Raven’s (general fluid intelligence)

As shown in Table 5, when the Original version of the BSC or its nearest neighbors (Who and All Negative) are correlated with Raven’s scores, the bivariate correlations are highly significant and of medium strength. In contrast, the correlations are near zero when all (Mirrored) or most (All Positive) of the items have been modified. In summary, predictions of Raven’s conform to the pattern observed for self-esteem and mental health, which differ from the pattern observed for satisfaction with life and happiness.

Summary

The predictive validity of the different versions of the BSC depends on the outcome measured. One possible interpretation is that some versions (e.g., the Original) are better (e.g., more valid and reliable) and, thus, more sensitive measures of true relationships. Given the obtained pattern this line of reasoning leads to the conclusion that self-control is associated with self-esteem, mental health, and general fluid intelligence, but not with satisfaction with life and happiness. But robust correlations are observed between the Mirrored (13 modified items, nine positive items) and All Positive (nine modified items) versions and satisfaction with life or happiness.

The possible spillover effects of BSC version on responses to the outcome scales

It is possible that the act of completing a self-control scale might affect responses to the outcome scales that follow. One-way ANOVAs were used to test if the specific version of the BSC influenced the means for self-esteem, mental health, satisfaction with life, and happiness. As shown in the bottom row of Table 8, there are no statistically significant differences between the groups randomly assigned to different versions of the BSC, although the ANOVA on the Happiness scores yielded F(4, 997) = 2.26, p = 0.061. Furthermore, the largest mean on the happiness scale occurs for the All-Positive version and sparks the possibility that responding to positive SC items may induce a boost in mood that, in turn, enhances the happiness ratings. This would be a risky interpretation because (1) the exact probability of the F statistic is greater than the standard alpha of 0.05, (2) the rank order of means for happiness is not predicted by the number of items with positive valence, (3) and any such boost in positive mood would need to be maintained as the participant responds to the self-esteem, mental health, and satisfaction-with-life scales that preceded the happiness scale.
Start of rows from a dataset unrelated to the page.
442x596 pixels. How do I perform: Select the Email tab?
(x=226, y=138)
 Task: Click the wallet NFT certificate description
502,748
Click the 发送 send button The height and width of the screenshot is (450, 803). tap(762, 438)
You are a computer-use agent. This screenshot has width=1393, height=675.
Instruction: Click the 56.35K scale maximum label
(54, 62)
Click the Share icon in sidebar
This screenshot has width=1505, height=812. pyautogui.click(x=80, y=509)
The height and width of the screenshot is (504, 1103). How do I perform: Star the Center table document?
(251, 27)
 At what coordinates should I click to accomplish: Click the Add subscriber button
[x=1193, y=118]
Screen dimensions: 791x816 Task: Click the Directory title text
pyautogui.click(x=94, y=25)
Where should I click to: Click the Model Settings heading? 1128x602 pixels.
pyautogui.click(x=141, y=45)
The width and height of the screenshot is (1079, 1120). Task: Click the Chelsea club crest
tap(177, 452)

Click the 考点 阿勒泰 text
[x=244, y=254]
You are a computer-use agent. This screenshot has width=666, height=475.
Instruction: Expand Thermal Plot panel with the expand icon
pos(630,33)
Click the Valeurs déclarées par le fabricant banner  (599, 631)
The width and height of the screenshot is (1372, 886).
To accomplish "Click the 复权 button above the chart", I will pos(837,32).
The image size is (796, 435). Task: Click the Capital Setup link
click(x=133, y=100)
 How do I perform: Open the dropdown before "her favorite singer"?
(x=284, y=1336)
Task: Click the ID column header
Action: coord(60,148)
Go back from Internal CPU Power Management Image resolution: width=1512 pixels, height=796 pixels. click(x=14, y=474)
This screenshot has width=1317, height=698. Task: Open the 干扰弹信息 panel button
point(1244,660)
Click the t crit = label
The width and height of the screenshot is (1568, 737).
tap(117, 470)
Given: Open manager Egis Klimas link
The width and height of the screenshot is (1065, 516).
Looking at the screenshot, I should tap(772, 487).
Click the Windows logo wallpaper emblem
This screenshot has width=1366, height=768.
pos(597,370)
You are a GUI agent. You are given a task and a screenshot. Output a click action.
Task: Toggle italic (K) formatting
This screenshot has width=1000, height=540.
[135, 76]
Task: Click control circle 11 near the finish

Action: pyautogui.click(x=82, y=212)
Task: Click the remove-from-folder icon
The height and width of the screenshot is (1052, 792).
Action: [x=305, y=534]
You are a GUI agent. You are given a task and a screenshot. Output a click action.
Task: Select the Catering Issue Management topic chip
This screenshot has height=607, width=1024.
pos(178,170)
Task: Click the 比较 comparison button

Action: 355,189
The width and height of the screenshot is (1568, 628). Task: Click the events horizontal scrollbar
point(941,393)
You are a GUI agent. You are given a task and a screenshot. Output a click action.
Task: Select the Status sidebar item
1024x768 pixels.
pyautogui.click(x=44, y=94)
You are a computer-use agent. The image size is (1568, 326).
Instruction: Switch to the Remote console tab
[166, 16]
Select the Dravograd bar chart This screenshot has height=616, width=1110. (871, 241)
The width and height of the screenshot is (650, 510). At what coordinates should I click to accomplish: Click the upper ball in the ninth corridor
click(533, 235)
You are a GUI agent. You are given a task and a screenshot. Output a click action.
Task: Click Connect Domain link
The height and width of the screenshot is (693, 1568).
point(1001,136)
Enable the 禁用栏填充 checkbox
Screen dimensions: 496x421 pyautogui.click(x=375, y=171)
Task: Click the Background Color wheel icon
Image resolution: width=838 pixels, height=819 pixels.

Table 8 Effects of BSC version on mean of outcomes scales. The bottom row is the exact probability associated with the F statistic in the corresponding one-way ANOVA

Revisiting the critical assumptions underlying reverse coding of negative items

An optimistic and unstated assumption in scale development is that any item with positive valence can be rewritten as a polar opposite item with negative valence (and the reverse, that is, any item with negative valence can be rewritten as a polar opposite item with positive valance). If this assumption is true and put into practice, then scales that have different mixes of positive and negative items will be equivalent once the negative items are reverse scored by subtracting the raw scores from the maximum value plus 1. Recall that the instruction for the BSC is to Indicate how much each of the following statements reflects how you typically are on a scale of 1 (Not at all) to 5 (Very Much). Thus, a response of 1 to the negative item I am lazy would be reverse coded as 6–1 = 5. If the key assumption is true, then rewriting the item to have positive valence, I am not lazy, should elicit a response of “5”. Similarly, positive items receiving a response of “4” should have their negative counterpart responded to as a “2”. In this ideal world, self-control scales would be valid and unbiased regardless of the ratio of positive to negative items.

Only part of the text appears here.